> _Records from a data source_
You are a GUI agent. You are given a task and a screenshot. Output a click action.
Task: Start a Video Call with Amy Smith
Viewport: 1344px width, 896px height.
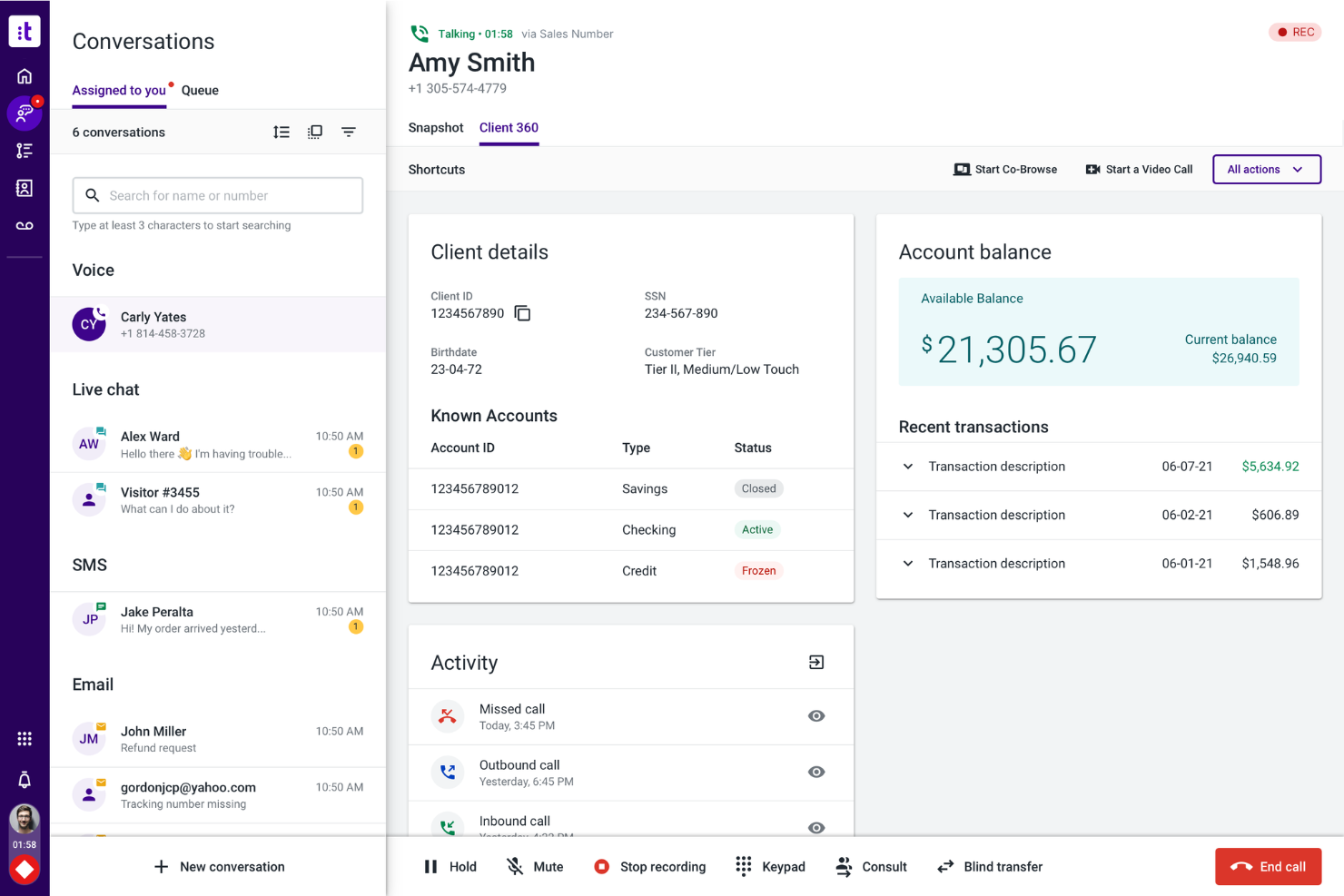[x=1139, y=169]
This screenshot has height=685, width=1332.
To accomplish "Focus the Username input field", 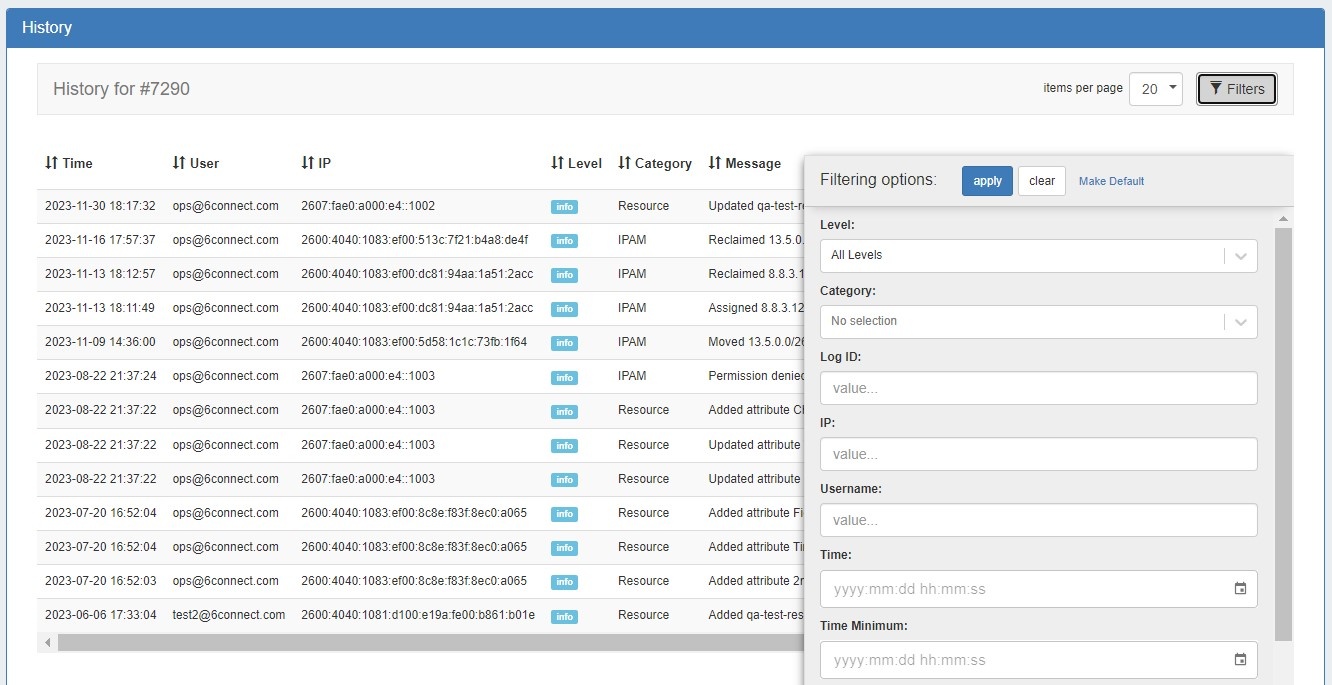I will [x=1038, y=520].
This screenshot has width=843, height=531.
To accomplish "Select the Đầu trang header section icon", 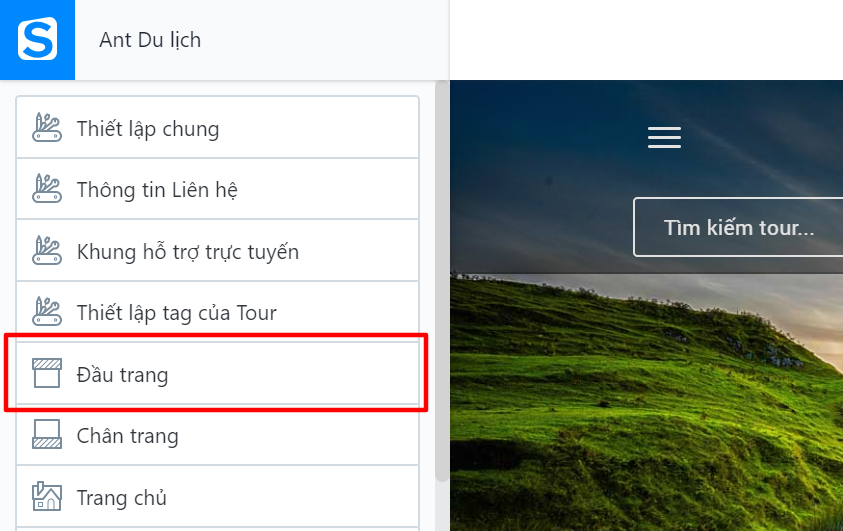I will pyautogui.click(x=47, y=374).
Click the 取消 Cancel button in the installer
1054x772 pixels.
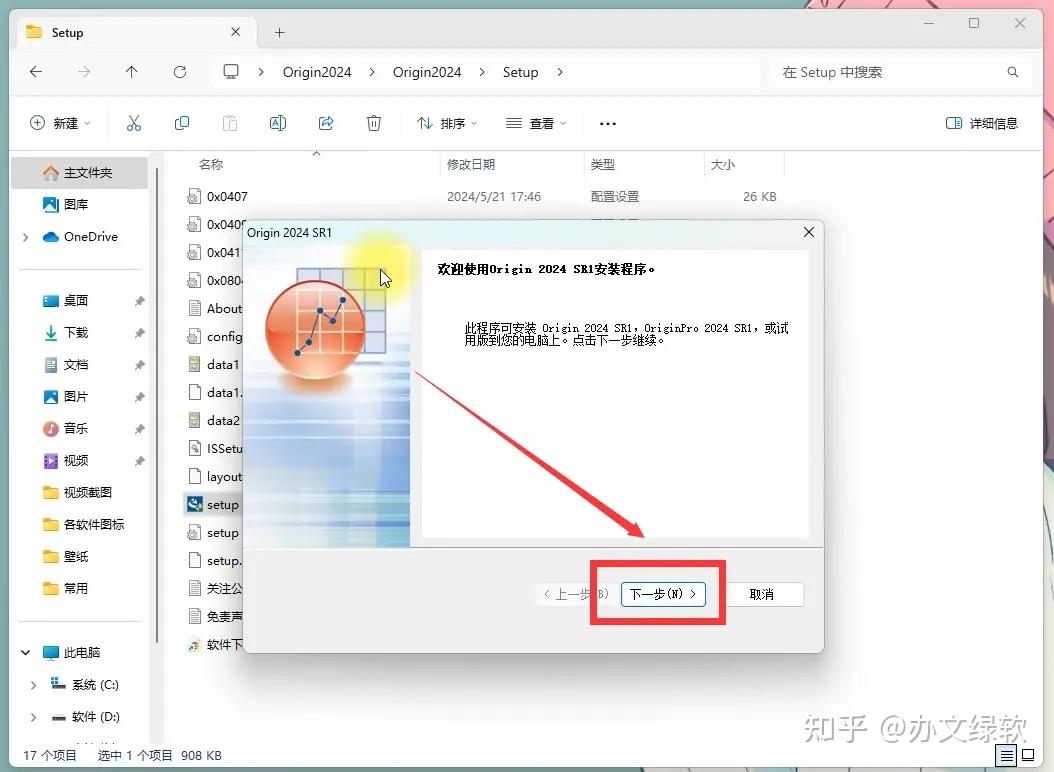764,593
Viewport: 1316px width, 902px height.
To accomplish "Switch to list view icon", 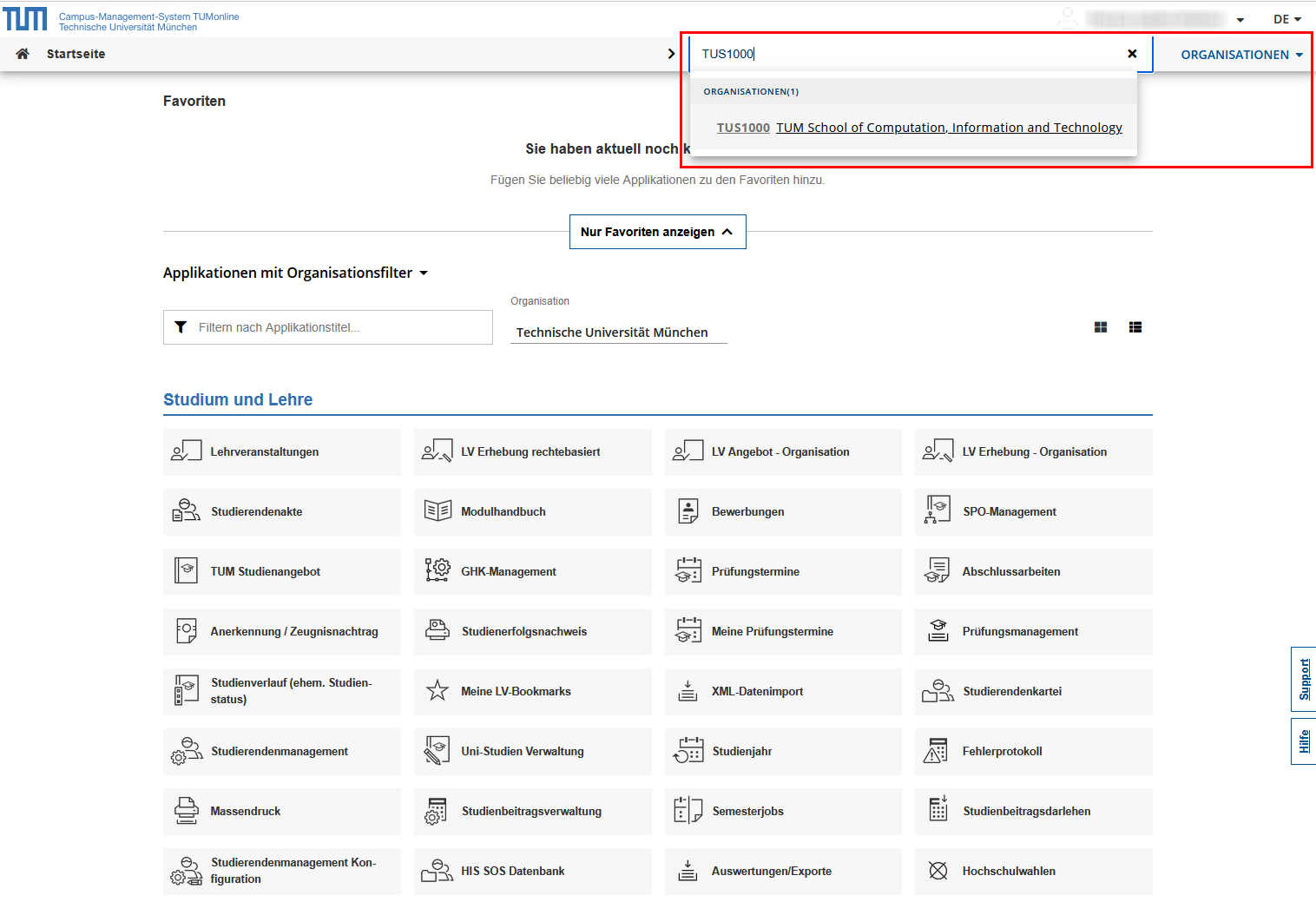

> _GOAL_
Copy the data word for word, starting at the line that contains "Viewport: 1316px width, 902px height." and ending with the last line of the data. Leave the pictures out.

> _SOLUTION BELOW_
Viewport: 1316px width, 902px height.
To accomplish "Switch to list view icon", 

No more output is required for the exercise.